Meta-SGD-pytorch
Meta-SGD-pytorch copied to clipboard
Reproduce normal MAML
Thanks for your great work! I manually set task_lr to 0.01 in an attempt to reproduce normal MAML results. However, only 35% accuracy was achieved on 5way5shot miniImagenet task. How can I change it to reproduce the result of maml?

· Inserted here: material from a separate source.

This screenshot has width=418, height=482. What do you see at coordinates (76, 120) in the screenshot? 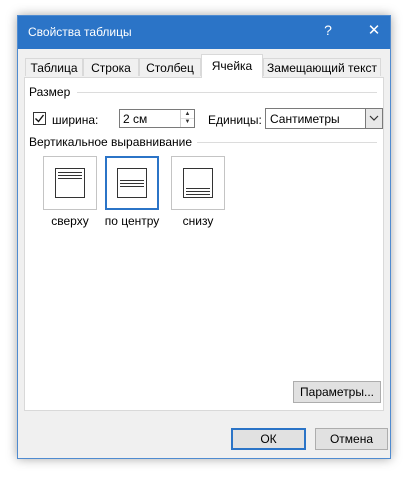
I see `width-label: ширина:` at bounding box center [76, 120].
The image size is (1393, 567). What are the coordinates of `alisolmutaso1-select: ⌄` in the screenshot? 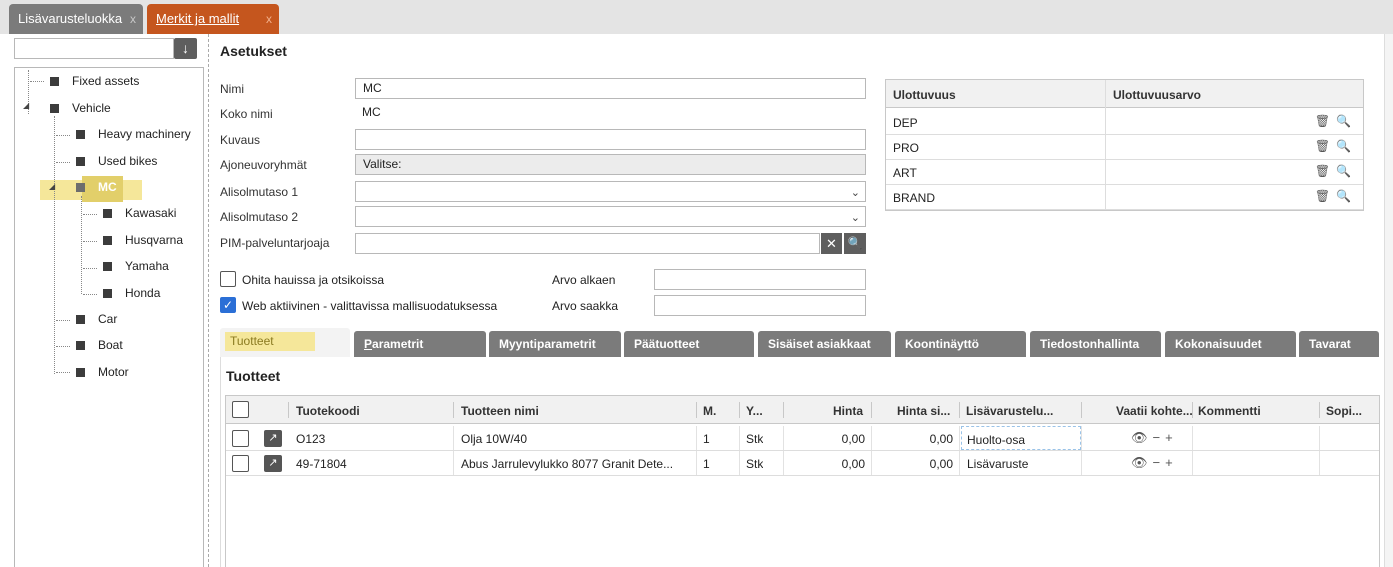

Hi, thanks for your interest in my work! I think it is due to not enough number of gradient updates in inner loop. In my Meta-SGD implementation, there is only one inner loop gradient update since the model learns how much learning rate should be for each parameter. However in MAML, for example of 5way5shot miniImagenet task, you need to update learner's parameters 5 times in inner loop gradient update stage. And also to make reproduce results as close as possible to ones in the original MAML paper, you need to carefully set hyper-parameters such as task_lr since MAML is shown to be sensitive to its hyper-parameters.
I just made the following changes:
# NOTE if we want approx-MAML, change create_graph=True to False
zero_grad(model.parameters())
grads = torch.autograd.grad(loss, model.parameters(), create_graph=True)
# performs updates using calculated gradients
# we manually compute adpated parameters since optimizer.step() operates in-place
adapted_state_dict = model.cloned_state_dict()
adapted_params = OrderedDict()
for (key, val), grad in zip(model.named_parameters(), grads):
# NOTE Here Meta-SGD is different from naive MAML
# Also we only need single update of inner gradient update
#task_lr = model.task_lr[key]
adapted_params[key] = val - 0.1 * grad
adapted_state_dict[key] = adapted_params[key]
if params.num_inner_updates > 1:
for _ in range(1, params.num_inner_updates):
Y_sup_hat = model(X_sup, adapted_state_dict)
loss = loss_fn(Y_sup_hat, Y_sup)
zero_grad(adapted_params.values())
grads = torch.autograd.grad(loss, adapted_params.values(), create_graph=True)
for (key, val), grad in zip(adapted_params.items(), grads):
#task_lr = model.task_lr[key]
adapted_params[key] = val - 0.1 * grad
adapted_state_dict[key] = adapted_params[key]
return adapted_state_dict
Because there is not enough CUDA memory, I tested the following parameters.: num_inner_updates 2 for create_graph=True num_inner_updates 5 for create_graph=False learning rate 0.1, 0.01 ,0.001 But the accuracy rate is maintained at 20% - 35% Is my code wrong?
The update of internal parameters is done through a loop, does this mean that meta-sgd is not practical for larger models?
Hi, have you encountered such situation that after feeding X_sup and adapted_state_dict into the model, adapted_state_dict changed automatically?
when I implemented a meta learning code my state_dict differs before and after feed into forward function and I'm not sure why.